On 2014-04-25 10:15, K7VE - John wrote:
(Please trim inclusions from previous messages)
_______________________________________________
I was using 10.x.x.x for illustration. The point being non-routable vs routable address
space.
I have never understood people who use 10.x.x.x/8 in a home network or in a rack at a
data center. There is a class B space 172.16.x.x if you have more than 256 hosts, and
there are 256 class C networks... but that's just me.
Well, what happens is that people get burned with conflicts using
192.168.0.x/24 or 192.168.1.x/24, when they add a new device to their
network, and they seek to escape to 10.x.x.x/8, planning to avoid such
conflicts, and run straight into VPN issues with everyone else that
thinks that way.
It doesn't take much effort or equipment to run a DMZ in a separate
private-IP space from your LAN, and then if you have a VPN IP-address
conflict in your DMZ, you can change IP addresses (or even network
address space) there without affecting your LAN.

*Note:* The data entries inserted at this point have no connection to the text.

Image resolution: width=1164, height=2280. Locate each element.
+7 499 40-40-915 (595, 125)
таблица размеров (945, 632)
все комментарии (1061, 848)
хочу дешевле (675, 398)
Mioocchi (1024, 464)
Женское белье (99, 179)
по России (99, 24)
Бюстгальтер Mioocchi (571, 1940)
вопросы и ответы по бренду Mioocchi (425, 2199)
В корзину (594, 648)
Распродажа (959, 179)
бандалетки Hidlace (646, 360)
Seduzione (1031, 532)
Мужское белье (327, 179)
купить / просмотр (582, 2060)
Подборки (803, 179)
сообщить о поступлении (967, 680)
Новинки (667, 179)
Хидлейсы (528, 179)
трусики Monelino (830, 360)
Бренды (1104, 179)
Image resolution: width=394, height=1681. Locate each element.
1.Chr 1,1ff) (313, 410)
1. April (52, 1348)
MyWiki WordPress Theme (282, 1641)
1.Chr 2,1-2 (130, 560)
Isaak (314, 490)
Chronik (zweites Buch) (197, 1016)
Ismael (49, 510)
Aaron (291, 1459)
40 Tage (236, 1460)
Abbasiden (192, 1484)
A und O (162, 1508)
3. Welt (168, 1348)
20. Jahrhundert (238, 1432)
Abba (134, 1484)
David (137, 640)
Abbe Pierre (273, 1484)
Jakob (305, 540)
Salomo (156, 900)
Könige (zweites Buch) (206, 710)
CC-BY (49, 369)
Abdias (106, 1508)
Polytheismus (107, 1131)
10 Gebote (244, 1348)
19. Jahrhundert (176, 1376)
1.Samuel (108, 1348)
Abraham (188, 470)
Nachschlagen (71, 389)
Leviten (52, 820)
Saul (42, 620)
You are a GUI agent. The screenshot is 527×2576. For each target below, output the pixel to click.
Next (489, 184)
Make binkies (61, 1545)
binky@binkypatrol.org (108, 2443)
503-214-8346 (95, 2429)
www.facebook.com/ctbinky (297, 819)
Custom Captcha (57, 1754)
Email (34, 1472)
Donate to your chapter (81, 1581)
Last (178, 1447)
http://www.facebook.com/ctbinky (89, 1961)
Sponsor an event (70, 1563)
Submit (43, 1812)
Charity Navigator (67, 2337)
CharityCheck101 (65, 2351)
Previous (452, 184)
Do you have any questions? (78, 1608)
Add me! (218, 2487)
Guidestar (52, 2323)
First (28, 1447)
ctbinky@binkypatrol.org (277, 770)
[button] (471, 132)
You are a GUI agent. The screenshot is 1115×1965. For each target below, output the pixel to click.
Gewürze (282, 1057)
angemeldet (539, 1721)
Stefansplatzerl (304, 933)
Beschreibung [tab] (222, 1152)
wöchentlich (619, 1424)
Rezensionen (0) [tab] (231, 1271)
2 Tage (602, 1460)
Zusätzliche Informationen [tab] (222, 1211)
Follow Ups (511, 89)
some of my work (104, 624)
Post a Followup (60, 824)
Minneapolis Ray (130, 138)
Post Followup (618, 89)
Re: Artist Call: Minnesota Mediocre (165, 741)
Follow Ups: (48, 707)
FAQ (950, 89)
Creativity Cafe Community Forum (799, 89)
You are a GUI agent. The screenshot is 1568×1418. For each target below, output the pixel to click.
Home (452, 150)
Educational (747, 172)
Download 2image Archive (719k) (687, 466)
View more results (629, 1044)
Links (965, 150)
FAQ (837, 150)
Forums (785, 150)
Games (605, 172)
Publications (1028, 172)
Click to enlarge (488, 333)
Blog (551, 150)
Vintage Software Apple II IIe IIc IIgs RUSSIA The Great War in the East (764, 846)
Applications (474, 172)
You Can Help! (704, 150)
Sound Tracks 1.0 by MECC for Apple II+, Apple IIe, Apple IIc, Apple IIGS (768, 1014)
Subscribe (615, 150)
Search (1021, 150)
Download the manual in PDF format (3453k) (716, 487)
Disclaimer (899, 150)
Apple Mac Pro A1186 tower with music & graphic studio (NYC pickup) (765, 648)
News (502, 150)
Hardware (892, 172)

Also, just because the 192.168.x.x block is 256 /24 networks, doesn't
mean that you have to use it that way (ditto for 172.1x.x.x needing to
be 16 /16 networks). I run a DMZ using 192.168.0.x/18, but only one
host is in 192.168.0.x/24 (to deal with devices new to the network).
Yes, I know this is all old-hat to most of us, but since the subject
came up ...
ps: If anyone ever intends to network with, to, or through D-Star
DD-mode nodes, note that those are hard-allocated to the 10.x.x.x/8 block.